Abujhmad’s Temporary Bridges Link Remote Villages
Abujhmad covers nearly 4,000 square kilometres across Narayanpur, Bijapur, and Dantewada districts of Chhattisgarh’s forest region. Nearly 60,000 tribal residents live in 233 villages scattered across difficult hills and dense forest landscapes. Officials have started the region’s first revenue survey since independence, marking an important administrative milestone recently. Villagers worked alongside district police and Indo-Tibetan Border Police personnel to construct temporary bridges before monsoon arrived. Authorities selected strategic routes, including Kutul-Kodnar, Kudmel-Kumanar, Orcha-Lanka, Kutul-Gobe, and Garpa-Kakur-Balebeda, for immediate connectivity improvements.
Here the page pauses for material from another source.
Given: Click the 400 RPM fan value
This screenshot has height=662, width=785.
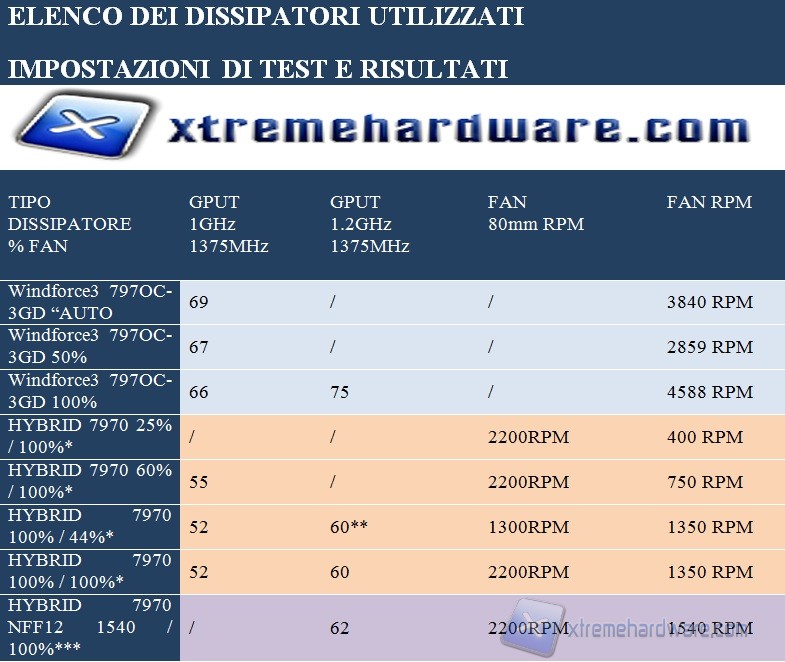Looking at the screenshot, I should [x=704, y=437].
Officials confirmed that contractors have already begun constructing permanent bridges across most identified stream crossings recently. Temporary bridges will support transportation until permanent structures become fully operational during the next construction cycle. These initiatives ensure uninterrupted access to villages despite heavy rainfall, flooded streams, and difficult forest terrain conditions.
Residents believe the bridges symbolize lasting change after decades of isolation caused by conflict and poor infrastructure. Villager Ramu Ram Wadde recalled crossing flooded streams by swimming because bridges never existed previously there.
Although temporary, these 53 bridges have already transformed connectivity and strengthened relationships between remote tribal communities and government institutions.